The organization rents apartments and housing units from local landlords and essentially sublets them to young people, then continues to offer support and resources.

Through this partnership, Heckbert said landlords have felt reassured in knowing they can contact OCH for support and to guarantee rent payments, adding to security for all parties. It’s also funded through the City of Ottawa, and Heckbert said that if OCH can secure a few dozen more units, he thinks Ottawa can reach a “functional zero” status in youth homelessness.

“I think that the city is doing a really good job right now. There's a bit of a higher sense of vulnerability around youth experiencing homelessness,” he said. “There's also a really good collaboration in the youth space around addressing homelessness. 

“I work very closely with our good friends at YSB and other youth serving agencies to make sure we have a really, really tight focus on the problem, and that we're working towards a functional zero state.”

In September, Sutcliffe said that part of his goal is to establish preventative resources and a system to divert youth from emergency shelters.

At that time, Sutcliffe's pledge is a "doable goal," Kaite Burkholder Harris, executive director of the Alliance to End Homelessness, told media.

"When we say the word end, it means that homelessness is rare, brief and doesn't happen again. In other words, people don't get stuck.

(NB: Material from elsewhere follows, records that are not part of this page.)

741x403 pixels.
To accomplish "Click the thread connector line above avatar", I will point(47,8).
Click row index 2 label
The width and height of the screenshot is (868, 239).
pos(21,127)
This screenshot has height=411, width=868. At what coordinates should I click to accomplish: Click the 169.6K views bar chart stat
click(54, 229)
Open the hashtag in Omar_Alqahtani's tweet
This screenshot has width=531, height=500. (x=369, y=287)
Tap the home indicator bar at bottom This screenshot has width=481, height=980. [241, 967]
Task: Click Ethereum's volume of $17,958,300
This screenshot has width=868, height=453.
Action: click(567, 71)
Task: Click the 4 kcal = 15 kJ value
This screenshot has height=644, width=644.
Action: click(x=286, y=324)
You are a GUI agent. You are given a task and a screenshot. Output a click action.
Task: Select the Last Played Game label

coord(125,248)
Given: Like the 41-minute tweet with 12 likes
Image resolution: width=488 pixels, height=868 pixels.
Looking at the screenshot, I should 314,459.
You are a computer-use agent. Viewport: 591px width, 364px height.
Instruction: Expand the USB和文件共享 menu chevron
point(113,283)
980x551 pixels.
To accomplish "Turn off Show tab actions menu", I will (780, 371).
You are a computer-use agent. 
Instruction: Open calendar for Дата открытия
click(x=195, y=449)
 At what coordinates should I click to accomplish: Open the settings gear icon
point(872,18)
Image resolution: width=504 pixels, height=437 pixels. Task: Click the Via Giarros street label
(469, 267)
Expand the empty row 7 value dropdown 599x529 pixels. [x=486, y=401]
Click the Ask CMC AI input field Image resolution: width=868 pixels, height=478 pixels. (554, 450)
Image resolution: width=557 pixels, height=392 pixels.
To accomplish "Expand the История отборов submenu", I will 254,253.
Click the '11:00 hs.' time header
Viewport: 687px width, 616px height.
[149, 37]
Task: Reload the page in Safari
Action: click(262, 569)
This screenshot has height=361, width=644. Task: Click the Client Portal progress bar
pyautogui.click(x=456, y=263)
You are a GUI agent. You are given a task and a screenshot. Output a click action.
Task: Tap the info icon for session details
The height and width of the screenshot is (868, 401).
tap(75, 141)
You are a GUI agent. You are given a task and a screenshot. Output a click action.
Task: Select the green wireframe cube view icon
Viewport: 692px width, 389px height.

Unfortunately, right now ... people are stuck," she said at the announcement. 

Sutcliffe's plan would not call on funding from other levels of government, he said, and in the 2026 budget, the City budgeted $400,000 toward ending youth homelessness by 2030. The City approved a $4 million increase for social and community housing for both young people and adults, all of which Heckbert said will make huge strides.

“I think it's likely that the City will see anti-youth homelessness before 2030, as the mayor has said, and I hope that we can get there sooner, and that's what we're working towards,” he said. “What will transform in the system is that you'll move from a status where the shelters are full and no one's moving through the system to a system where people will still enter the homelessness space, but they'll be very quickly connected to resources that help them achieve housing. 

“That's what is defined as functional zero, the idea that you know you're always hovering around three or four people that might need shelter support at any given night,” he added. “But that you're constantly flowing them through the system and into productive or supportive programs that help them.”